Standard musical cues for TV programs?
July 23, 2014 11:11 PM   Subscribe

I want to learn about the types of musical cues that are commonly used for television programs.

I think I don't have the right terminology to do a proper search for this. So I'll describe it, and somebody can maybe go "oh, you want to learn about NAME OF THIS THING." And that would probably be enough.

I said "TV" instead of "film", because movies often have a complete original score composed for them. I am interested in the cheaper form of music used in TV shows, which reuses a lot of smaller pieces of music (or "cues" as I am calling them). For example, if you watch an episode of Seinfeld, they have that short bass-plucking thing that plays as a transition between scenes or returning from a commercial break. A show like Family Guy has more variety, using longer pieces of music for action sequences. Or sometimes there is a suspenseful note before one dramatic moment occurs in the story, when you then hear a flourish. Or a character may say something sad, and just a few chords play along as they talk--not a whole song. That kind of thing.

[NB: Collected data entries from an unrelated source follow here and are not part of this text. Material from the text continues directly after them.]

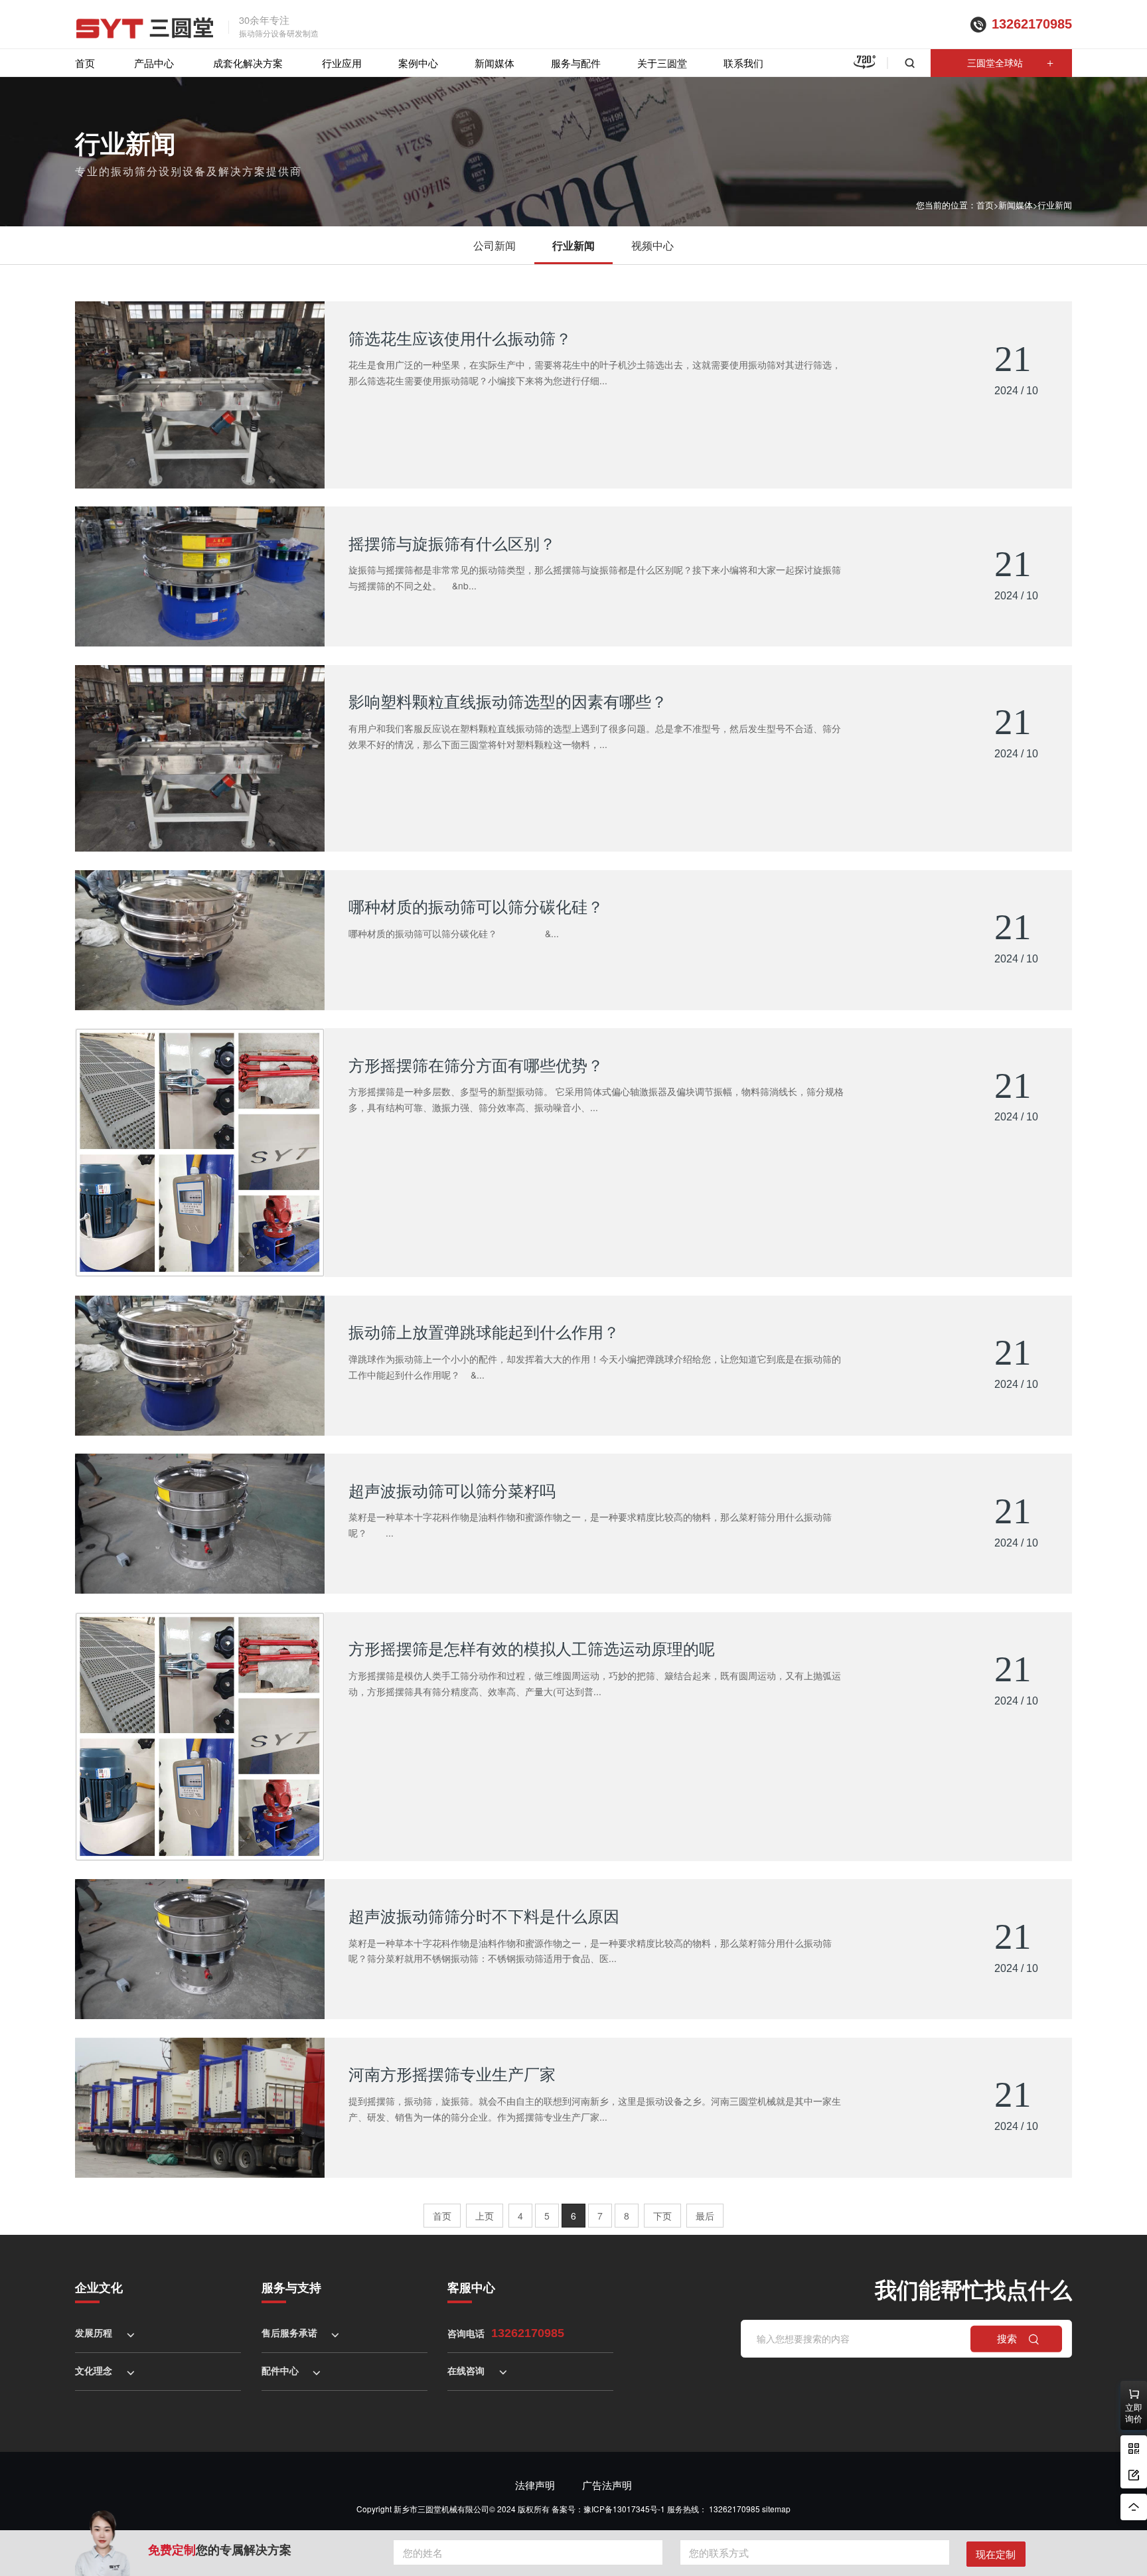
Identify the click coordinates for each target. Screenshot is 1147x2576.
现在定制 (996, 2554)
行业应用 (342, 63)
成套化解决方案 (248, 63)
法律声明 (535, 2485)
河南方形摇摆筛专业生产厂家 (452, 2073)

I've written this kind of music. I've cobbled it together from samples. I have a feel for it.

But I want to approach it again in a more textbook-like way. I'd like to find a list of all these little cues and common ways they are put together. Where should I look?
posted by ErikH2000 to Media & Arts (8 answers total) 4 users marked this as a favorite
Best answer: A musician I know suggested an actual textbook: "Scoring For Films" by Earle Hagen. (That's the fellow who wrote and whistled the Andy Griffith show theme song, and much else besides.)
posted by in278s at 11:59 PM on July 23, 2014 [1 favorite]

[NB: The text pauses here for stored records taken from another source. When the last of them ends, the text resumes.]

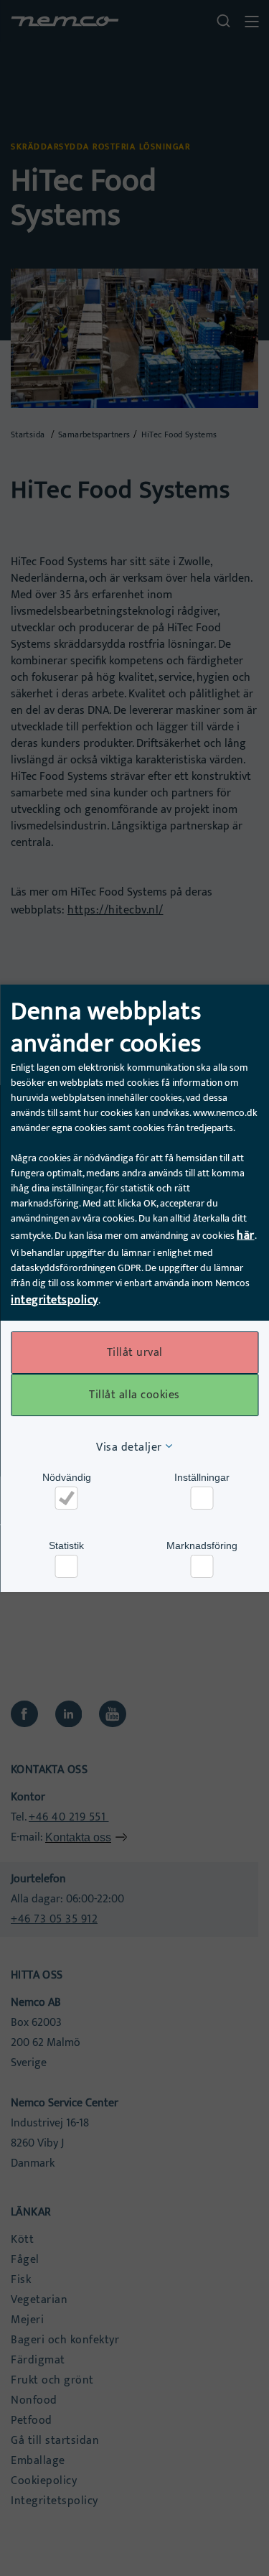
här (246, 1235)
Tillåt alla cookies (134, 1395)
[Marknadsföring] (201, 1566)
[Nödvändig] (66, 1498)
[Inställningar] (201, 1498)
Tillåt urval (135, 1352)
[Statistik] (66, 1566)
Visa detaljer (129, 1447)
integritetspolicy (54, 1300)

I'm on my phone but it sounds like you're looking for "incidental music"
posted by Room 641-A at 12:07 AM on July 24, 2014 [1 favorite]

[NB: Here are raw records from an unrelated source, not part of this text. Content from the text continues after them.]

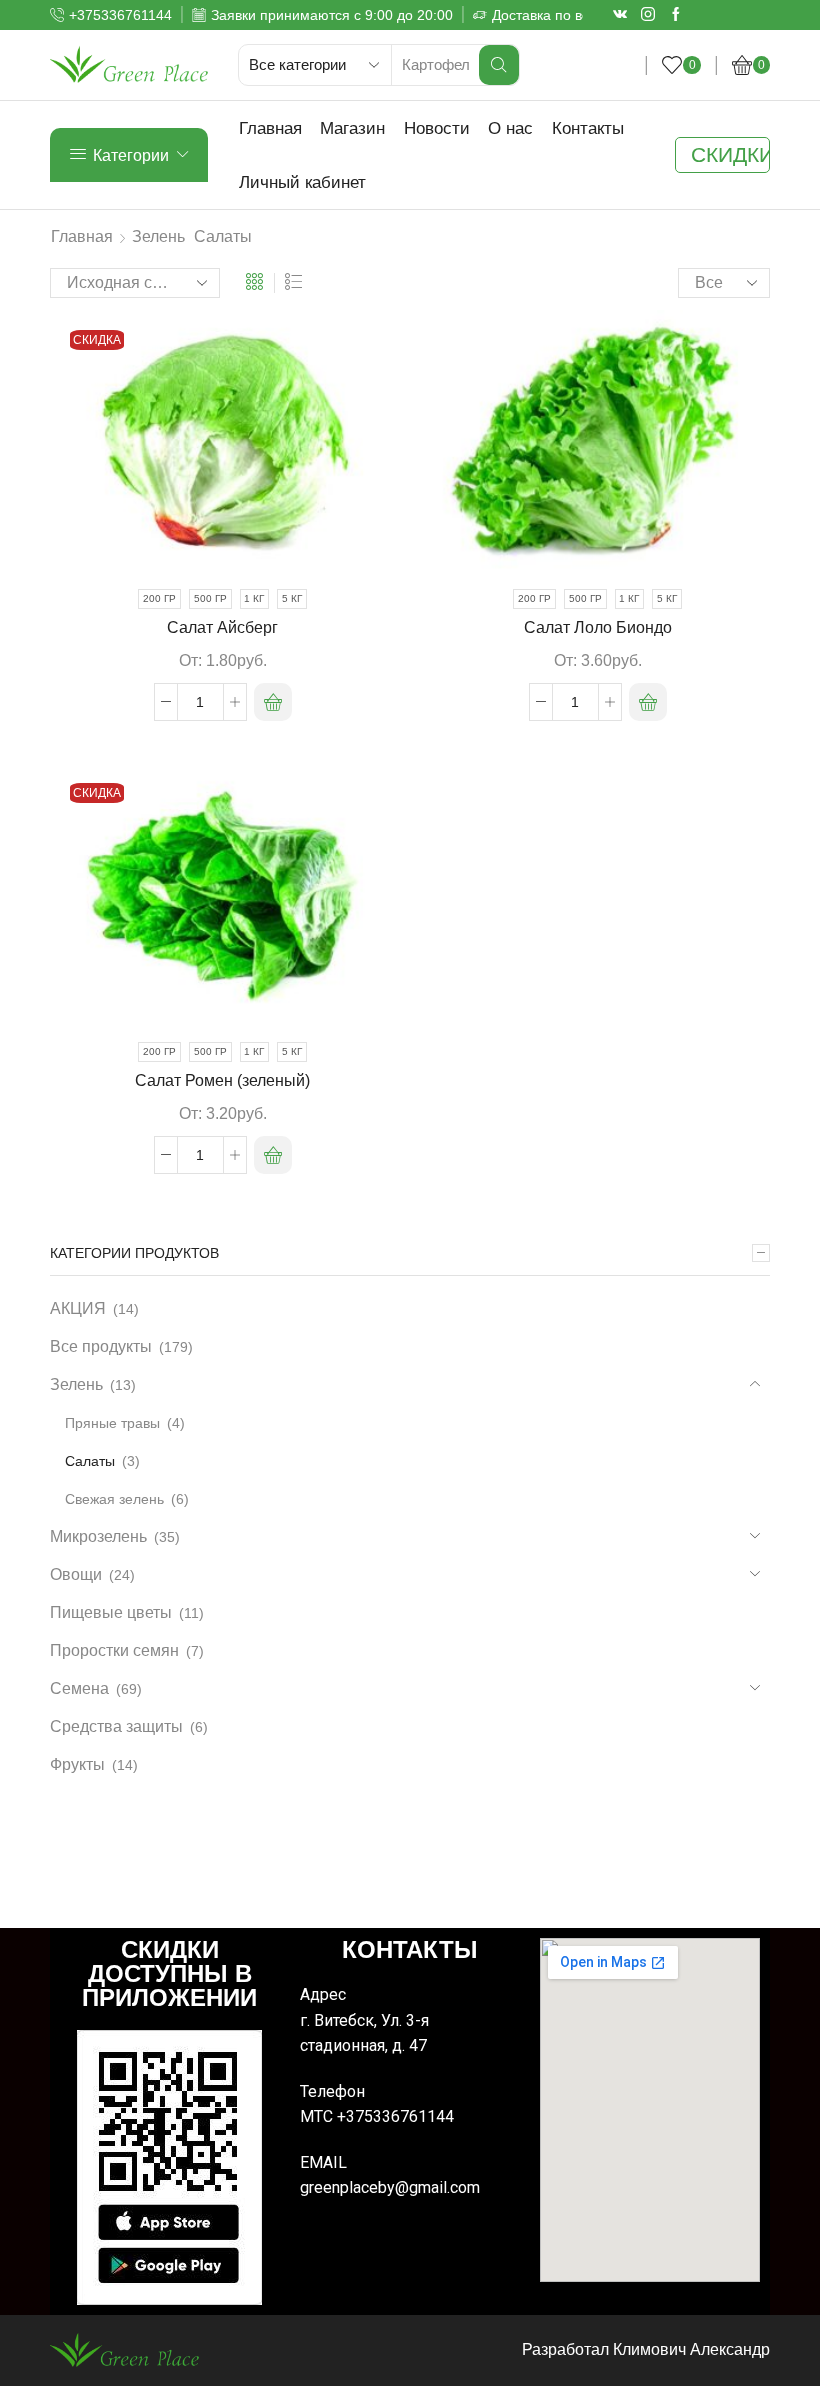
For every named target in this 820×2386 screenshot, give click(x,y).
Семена (79, 1688)
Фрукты (77, 1764)
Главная (270, 128)
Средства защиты (116, 1726)
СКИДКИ (730, 154)
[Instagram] (648, 15)
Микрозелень (98, 1536)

Best answer: "Scoring for Films" sounds like what you need, but as a supplementary text, pick up The 5 Cs of Cinematography.
posted by sebastienbailard at 12:40 AM on July 24, 2014

Do you want "Name of the Thing"? Then you want to look up either "library music" or "production music".

A few starts:

De Wolfe

All these sites are pretty commercial, but they have plentiful audio samples available if you dig in a little.

The little "cues" you want will be under "stings", "links", "bridges", "under 10 seconds" and possibly indeed "cues". This is one of my minor nerd interests so if you need more information just say so.
posted by solarion at 1:49 AM on July 24, 2014

When I work with them we always call them stings.
posted by Mchelly at 3:37 AM on July 24, 2014 [2 favorites]

Programs I've worked on usually refer to this as "bumper" music. "Bumpers" being the short logo or title element going into or out of a break.
posted by DaddyNewt at 7:09 AM on July 24, 2014

Response by poster: Much thanks to everyone who answered. I got a few good book suggestions, and a vocabulary lession that should be helpful in learning more.
posted by ErikH2000 at 7:06 PM on July 25, 2014

You might like this classic AskMe: What is that song they always use? Lots of examples inside.

The TVTropes pages for Standard Snippet and Mickey Mousing are likewise goldmines.